Rauswurf und Entlassung: GAL Eimsbüttel gegen prominente linke Mitglieder  ■ Von Peter Ahrens

Im Kreisverband Eimsbüttel der GAL wird aufgeräumt. Opfer sind zwei prominente linke Mitglieder: Die ehemalige Bundestagsabgeordnete Amke Dietert-Scheuer und der auch bundesweit bekannte Friedenspolitiker Ulrich Cremer. Der Realo-dominierte Eimsbütteler Kreisvorstand hat die Bezirksgeschäftsführerin Dietert-Scheuer entlassen und für Cremer sogar den Parteiausschluss beantragt.

Cremer ist – obwohl entschiedener Gegner des Kriegseinsatzes in Jugoslawien vom Vorjahr – in der GAL geblieben, arbeitet jedoch beim Regenbogen als Ansprechpartner für Friedenspolitik. Das gab dem GAL-Kreisvorstand den Anlass, seinen Rauswurf zu fordern. Cremer habe „in erheblicher und parteischädigender Weise gegen Grundsätze der Partei verstoßen“, heißt es in dem Vorstandsantrag. Der Beschuldigte wehrt sich: Der Regenbogen sei schließlich ein Verein und keine Partei. Ihm gehe es vielmehr darum, „den Diskussionszusammenhang zu den Leuten im Regenbogen aufrecht zu erhalten“. Cremer vermutet, dass er rausgeworfen werden soll, weil er einen Antrag an den grünen Bundesparteitag gestellt hat, in dem verlangt wird, Außenminister Fischers Rolle im Kosovo-Krieg zu untersuchen.

Der Kreisvorstand weist das zurück: Es gelte nicht, Cremer für seine politischen Grundsätze zu maßregeln, sagt Vorstandsmitglied Nickels Küll: „Man kann jedoch nicht auf zwei Hochzeiten tanzen.“ Rückendeckung bekommt Küll von Landesvorstandssprecher Peter Schaar. „Cremer muss sich nun mal entscheiden“, sagt er. Die Begründung des Kreisvorstandes nennt er plausibel.

Dieser Meinung sind nicht alle in der GAL. Schaars Kollegin Kordula Leites und Fraktionschefin Antje Möller sind gar nicht glücklich über den Antrag, und auch aus dem Kreisvorstand selbst regt sich Widerstand. Vorständlerin Andrea Wist glaubt, dass der Antrag „der GAL Eimsbüttel schweren politischen Schaden zufügt“.

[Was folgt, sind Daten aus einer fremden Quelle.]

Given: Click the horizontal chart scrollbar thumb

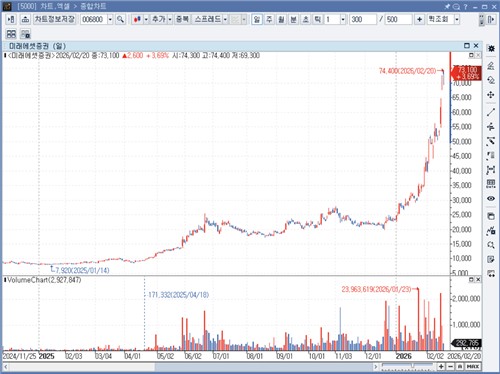Looking at the screenshot, I should [x=263, y=367].
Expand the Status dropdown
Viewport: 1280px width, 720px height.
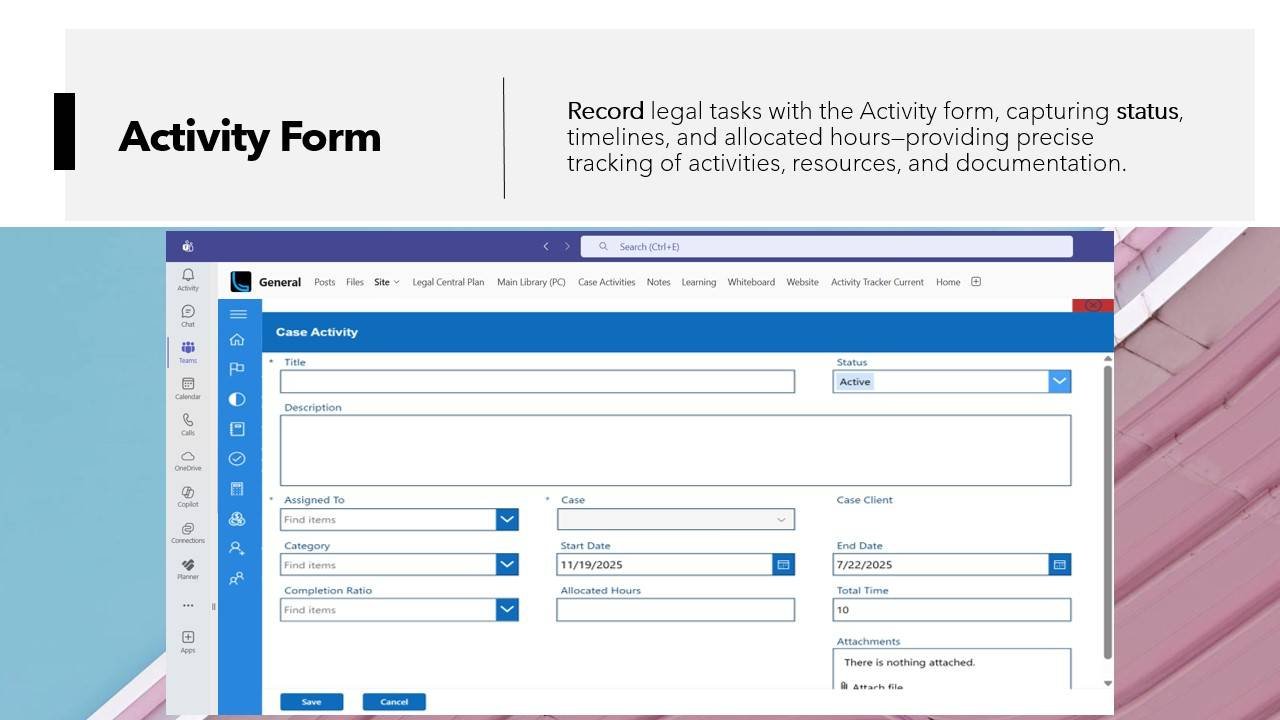tap(1060, 381)
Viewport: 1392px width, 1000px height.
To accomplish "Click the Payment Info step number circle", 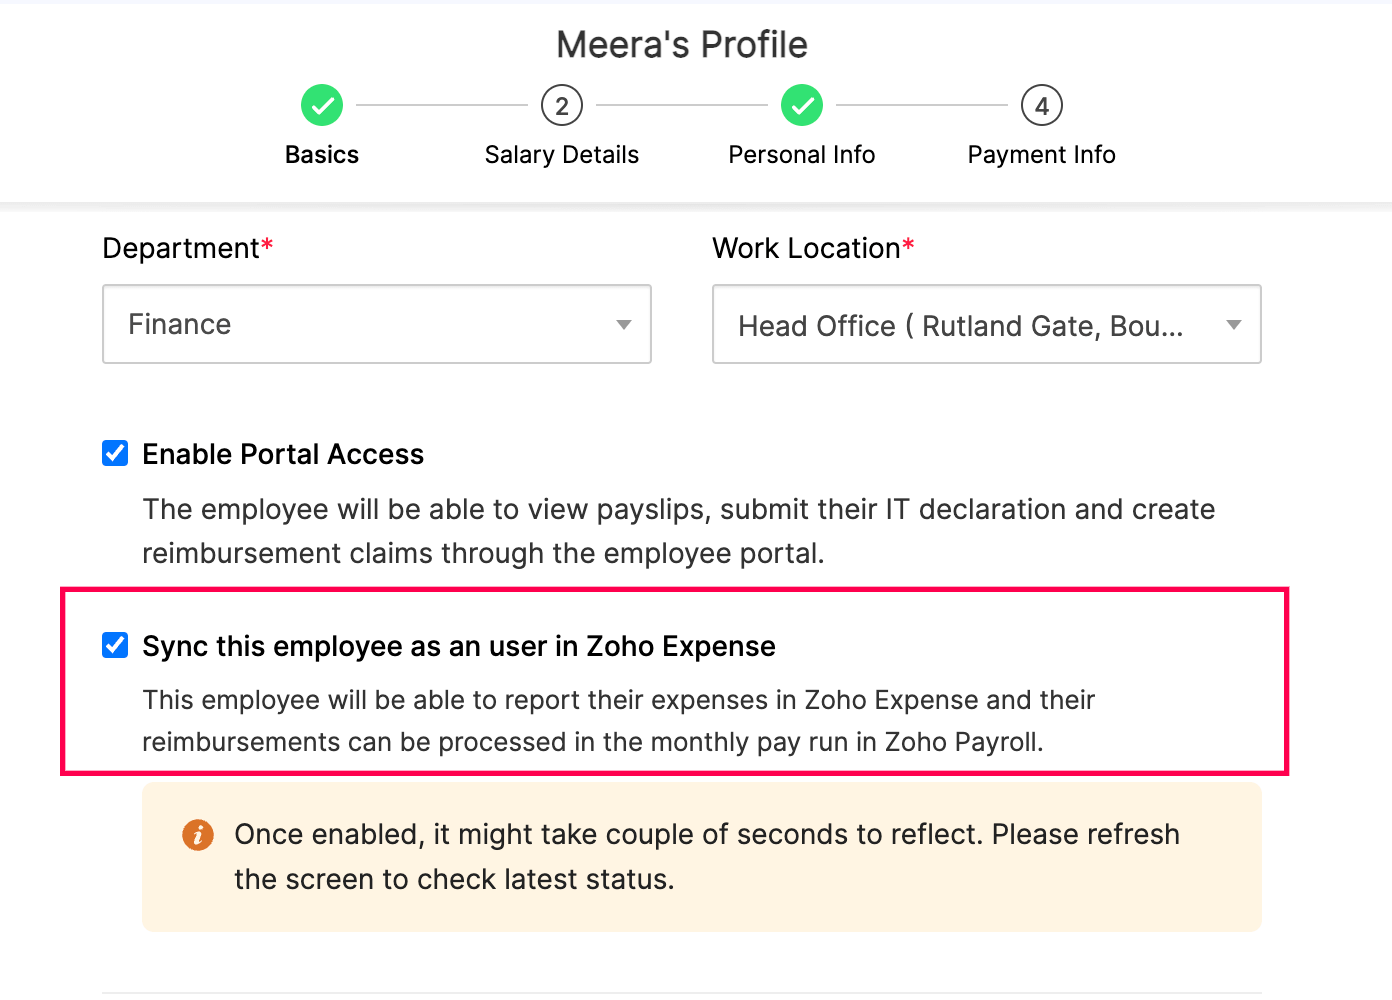I will pos(1041,105).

Zumindest finanziellen Schaden abgewendet hat der Kreisverband in der Personalie Dietert-Scheuer, die ebenfalls zum linken Flügel der GAL zählt. Nach ihrer Entlassung hat man sich über die Modalitäten „gütlich geeinigt“, wie es heißt, und so eine arbeitsrechtliche Klage vermieden. Dietert-Scheuer wurde mit der Begründung gekündigt, man müsse sparen. Sie akzeptiert zwar, dass die Haushaltslage des Kreisverbandes schwierig ist, aber: „Die werden sich irgendwann eine neue Geschäftsführerin suchen, die ihnen politisch genehmer ist.“ Die Mehrheitsverhältnisse im Kreisverband – gut 30 von 350 Mitgliedern sind nach dem Jugoslawien-Krieg ausgetreten – hätten sich seit dem Vorjahr „völlig verschoben“. Ein Parteiaustritt kommt für Dietert-Scheuer zwar nicht in Frage, aber dass sie sich in der GAL noch heimisch fühle, „wäre zu viel gesagt“.

Den Fall Cremer soll jetzt das dreiköpfige Landesschiedsgericht, in dem unter anderem Schaars Ehefrau Carmen Gensler sitzt, entscheiden. Falls Cremer den Kreisverband verlassen muss, hat er schon angekündigt, „in einem anderen Bezirk Asyl zu beantragen“: Dann will er bei der GAL Nord eintreten.